Senin, 05 November 2012

MESJID HABIB KR PANJO

Ukiran Kuno di Mesjd Habib
ukiran di Mesjid Habib, 1800-an

Ukuran mesjid itu tidaklah terlalu luas, sekira sepuluh kali sepuluh meter persegi.  Konstruksinyapun berupa bangunan panggung dari kayu yang sudah beberapa kali direnovasi. Mesjid yang terletak di Krueng Panjoe, Kabupaten Bireuen itu diakui masyarakat setempat sarat dengan sejarah masa lalu. Tempat ibadah yang dikelola secara turun temurun tersebut dulunya berfungsi sebagai dayah, tempat pengajian dan haul, bahkan tempat hajatan. Menurut Sayeed Marzuki, pengurus Mesjid Habib, bangunan itu dibangun pada masa Habib Bugak, leluhurnya, masih mengajar agama di kawasan Bugak, Kecamatan Jangka, Bireuen, sekira tahun 1800-an.

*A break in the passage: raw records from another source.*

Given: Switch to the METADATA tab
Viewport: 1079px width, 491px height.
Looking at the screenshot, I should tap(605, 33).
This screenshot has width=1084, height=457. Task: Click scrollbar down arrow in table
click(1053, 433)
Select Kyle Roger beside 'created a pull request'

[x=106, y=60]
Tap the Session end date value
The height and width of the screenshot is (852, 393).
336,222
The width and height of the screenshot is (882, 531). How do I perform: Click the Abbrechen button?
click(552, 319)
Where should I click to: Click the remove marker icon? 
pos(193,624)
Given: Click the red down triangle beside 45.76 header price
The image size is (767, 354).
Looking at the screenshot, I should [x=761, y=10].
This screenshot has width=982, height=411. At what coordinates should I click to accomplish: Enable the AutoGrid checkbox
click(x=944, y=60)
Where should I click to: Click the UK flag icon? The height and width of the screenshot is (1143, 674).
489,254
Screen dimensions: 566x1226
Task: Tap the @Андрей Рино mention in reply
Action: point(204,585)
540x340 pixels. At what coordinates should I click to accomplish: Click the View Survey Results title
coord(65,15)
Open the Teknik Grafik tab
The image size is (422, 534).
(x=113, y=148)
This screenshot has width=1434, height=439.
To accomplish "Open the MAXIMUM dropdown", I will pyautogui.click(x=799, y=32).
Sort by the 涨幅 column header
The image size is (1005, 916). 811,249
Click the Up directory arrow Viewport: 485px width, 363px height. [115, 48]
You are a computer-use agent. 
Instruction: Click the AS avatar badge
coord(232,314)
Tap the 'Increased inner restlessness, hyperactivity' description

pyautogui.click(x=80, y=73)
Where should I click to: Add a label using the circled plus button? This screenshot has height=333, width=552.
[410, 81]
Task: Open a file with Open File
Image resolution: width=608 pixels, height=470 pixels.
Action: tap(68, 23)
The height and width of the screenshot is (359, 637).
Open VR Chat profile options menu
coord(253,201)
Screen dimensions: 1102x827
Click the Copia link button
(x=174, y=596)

Suatu hal menarik dari mesjid kuno tersebut, yakni ukiran-ukiran yang masih asli meskipun sudah dicat dengan warna-warni. Serat kayu masih terlihat pada ukiran yang rada kasar dari pengerjaannya. Dengan langgam Arabis yang eksis pada masanya, ukiran itu layak dicermati sebagai bahan pembelajaran bagi para budayawan dan seniman masa sekarang. Rachmatsyah Nusfi, ahli seni ukir Aceh di Jakarta pernah melakukan seminar ukir Aceh pada Pekan Kebudayaan aceh Ke-4 tahun 2004, membenarkan bahwa ukiran Aceh tempo dulu relatif kasar dalam pengerjaannya. “Kayaknya mereka membuat ukiran itu dengan pahat yang tumpul,” katanya. Mesjid tradisional yang diperkirakan se-zaman dengan Mesjid Habib ini ialah Mesjid Habib Abubakar di Ulee Kareng, Banda Aceh yang dibangun sekitar 1874.
Mesjid Habib Krueng Panjo, 1800-an

Penemuan ukiran seperti ini memperkuat perjalanan seni ukir Aceh yang diakui telah berusia ratusan tahun. Meskipun rada kasar, ukiran tersebut memperlihatkan kehandalan seniman masa itu. Alat kerja para tukang ukir waktu itu hanya dengan tiga ukuran pahat, yakni ukuran 1,5 inci, 1 inci, dan 0,5 inci.  Motif bunga yang ditampilkan hampir sama dengan motif pada Rumah Awee Geutah yang juga melegenda di Aceh. Meskipun pada ukiran rumah kuno Awee Geutah tersebut lebih halus dalam pengerjaannya.

Keberadaan motif di Aceh, khususnya pada rumah tradisional tidak memiliki bentuk yang baku. Bisa saja motif pada daerah atau kabupaten tertentu berbeda jauh dengan tempat lainnya.  “Hal ini sangat dipengaruhi oleh asal penduduk setempat,” kata Rachmatsyah. Menurutnya, motif pantai barat Aceh cenderung berbeda dengan motif yang berkembang di pantai timur. Namun demikian, secara umum motif Aceh pesisir mudah dibedakan dengan motif asal daerah Aceh pedalaman, seperti Gayo dan Alas.

Kekayaan khasanah budaya masa lalu ini dimanfaatkan untuk mengungkap budaya masa lalu di kawasan tertentu berikut zamannya. Mencermati kesamaan motif Arabis di beberapa tempat dalam kawasan Mesjid Habib, dapat simpulkan sementara, bahwa syiar Islamiyah di tempat itu lebih didominir masyarakat Arab. Informasi yang diberikan oleh motif-motif ini cukup kuat menggambarkan kondisi masyarakat masa itu dalam melanggengkan seni ukir hingga bertahan sampai sekarang.